Diego, 2015
Ces photographies ont été réalisées au cours d’une résidence de création à Grand Quevilly (périphérie de Rouen) sur une invitation de La Maison des arts à l’été 2015 dans le cadre de l’exposition personnelle « Devenirs » en octobre 2015 qui regroupait 4 de mes travaux (Va t’en me perdre où tu voudras, Ar gouren, La ritournelle, Diego).
Sur le trottoir opposé, je remarque un petit garçon aux cheveux longs habillé tout en jean, la taille serrée par une ceinture à grosse boucle.
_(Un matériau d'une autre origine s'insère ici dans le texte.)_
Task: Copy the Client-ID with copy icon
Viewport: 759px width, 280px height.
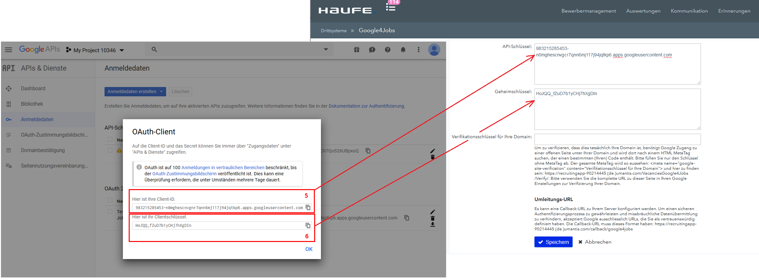Action: tap(308, 208)
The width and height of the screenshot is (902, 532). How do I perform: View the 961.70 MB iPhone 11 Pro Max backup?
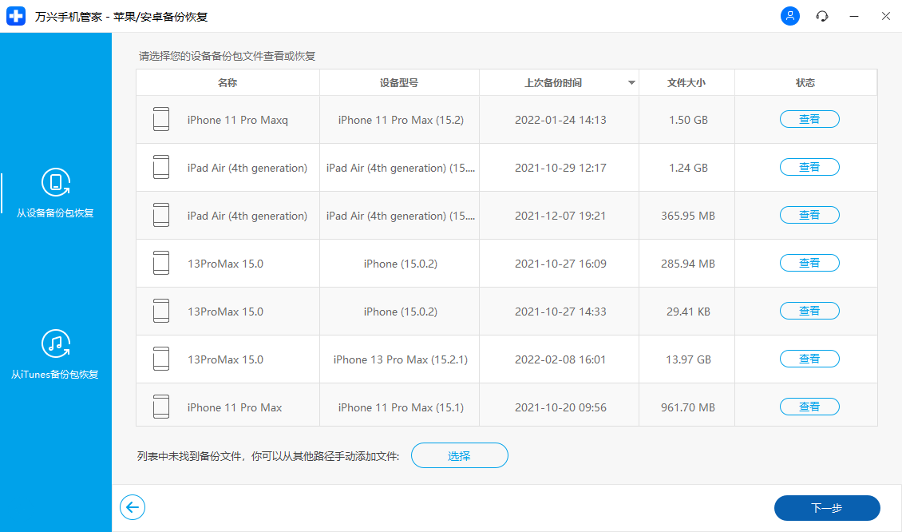coord(809,406)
Ne le laisse pas filer. « Tu ressembles à un petit cowboy qui aurait égaré son chapeau. »
Diego sourit timidement, ses longs cils couvent de grands yeux bleus remplis de mélancolie comme ceux des personnages de Charley Toorop. Je l’accompagne chez son père. Un chien aboie sans s’arrêter, ce genre de chien oedipien qui nous invite à régresser ; personne ne lui dit de se taire. Diego ressemble à sa mère, il est habillé comme son père.
L’homme formidable a le dos en bois, il s’assoit dans l’unique fauteuil de la pièce aux murs tavelés, bascule sa tête en avant, ses yeux plissés éblouis fixent le ciel trop gris et son corps s’assoupit sans que je m’en aperçoive.
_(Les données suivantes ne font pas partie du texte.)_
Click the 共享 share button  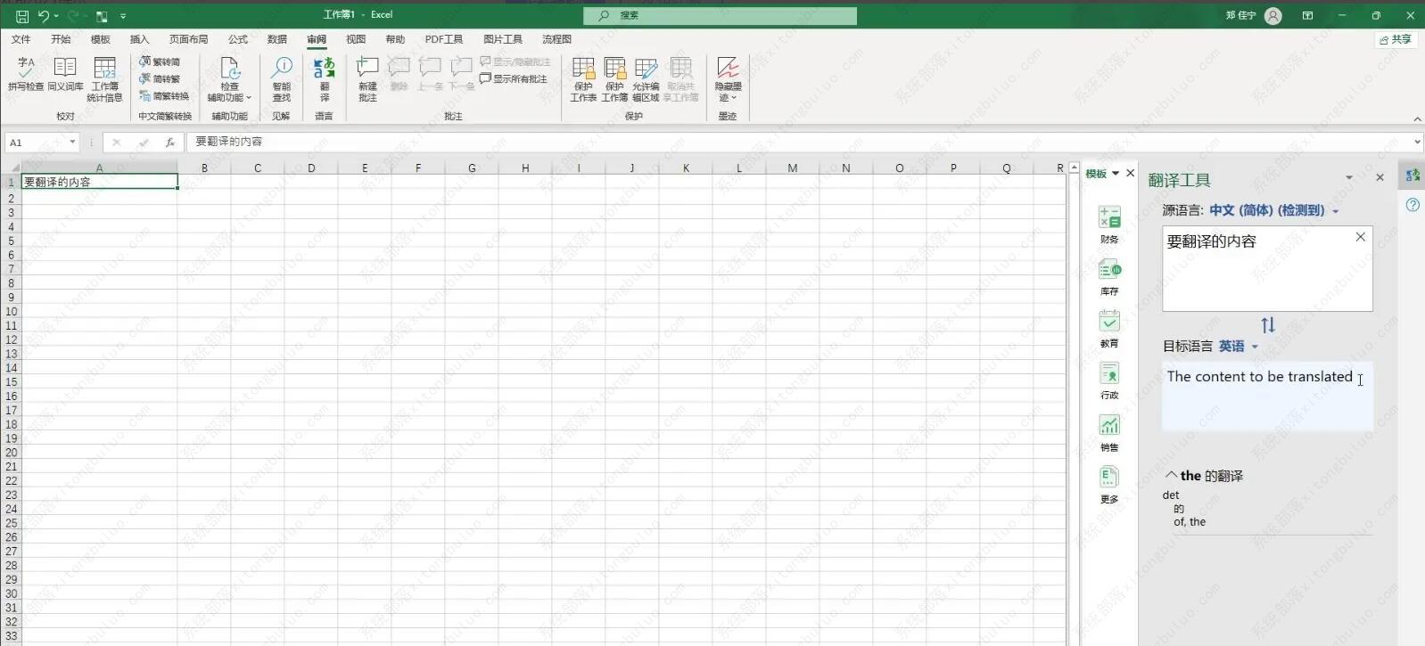click(x=1396, y=39)
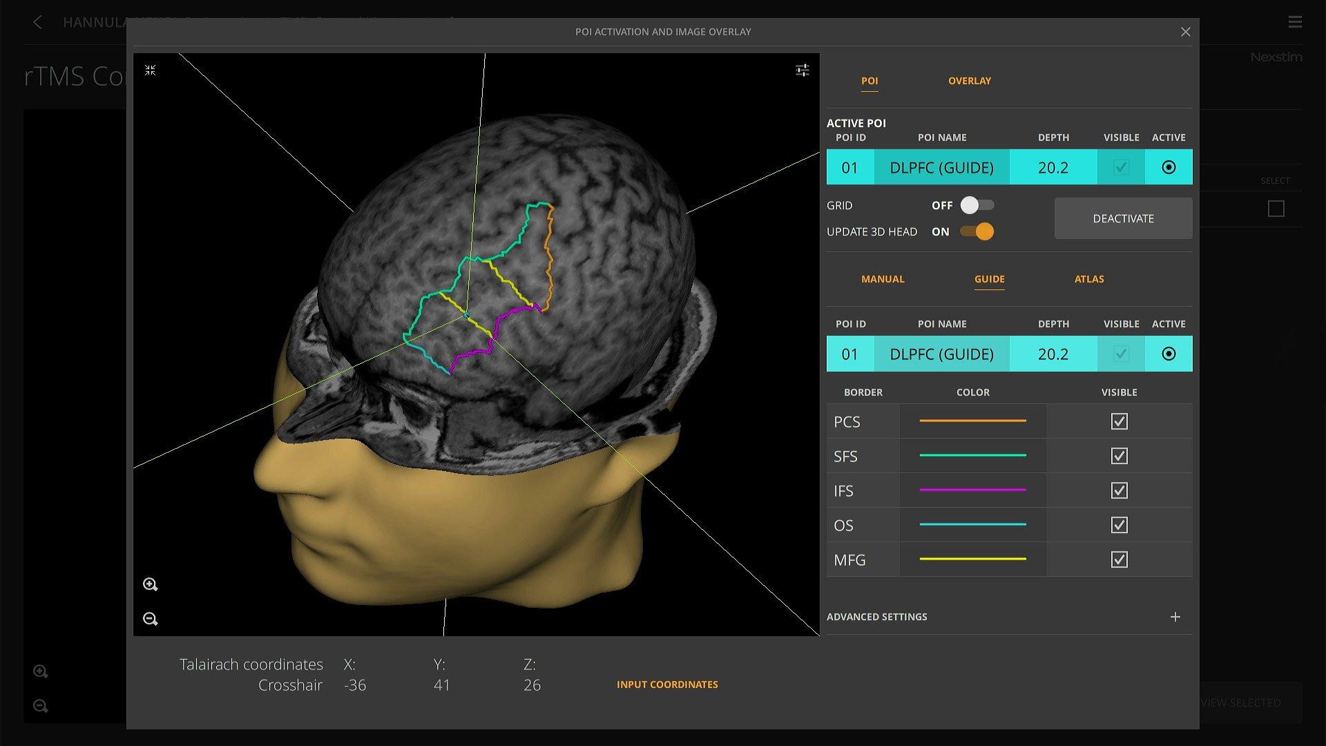Screen dimensions: 1326x746
Task: Expand the ADVANCED SETTINGS section
Action: point(1176,616)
La série se situe entre fiction et réalité, évoquant l’histoire de la ville quand le bourg devint trop étroit pour recevoir la main d’oeuvre étrangère après-guerre, mêlée au quotidien des Gomes résidents du bourg. Les éleveurs de chevaux, entre autres, expropriés, s’installeront dans les communes environnantes, les Hauts Fourneaux s’élèvent et s’organisent en sept cités ouvrières. Les Papeteries Navarres, Saint-Gobain, La Grande Paroisse, Les Chantiers de Normandie, le grand-père et le père de Miguel ici photographiés avec ses deux jeunes fils Diego et Antonio, étaient immigrés et ouvriers portugais. Aujourd’hui la plupart des habitants vivent dans des logements sociaux, implantés autour d’un méandre de la rive gauche de la Seine, cerclés d’usines d’ammoniaque classé SEVESO.
Un journal non relié a été édité a 200 exemplaires (épuisé).